── DATA TO EXAMINE ──
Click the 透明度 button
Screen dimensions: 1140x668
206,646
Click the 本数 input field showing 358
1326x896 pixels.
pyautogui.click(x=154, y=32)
───
## ACTIVITY
This exercise calls for repeating every line of the data exactly.

## RESPONSE BELOW
Click the 透明度 button
Screen dimensions: 1140x668
206,646
Click the 本数 input field showing 358
1326x896 pixels.
pyautogui.click(x=154, y=32)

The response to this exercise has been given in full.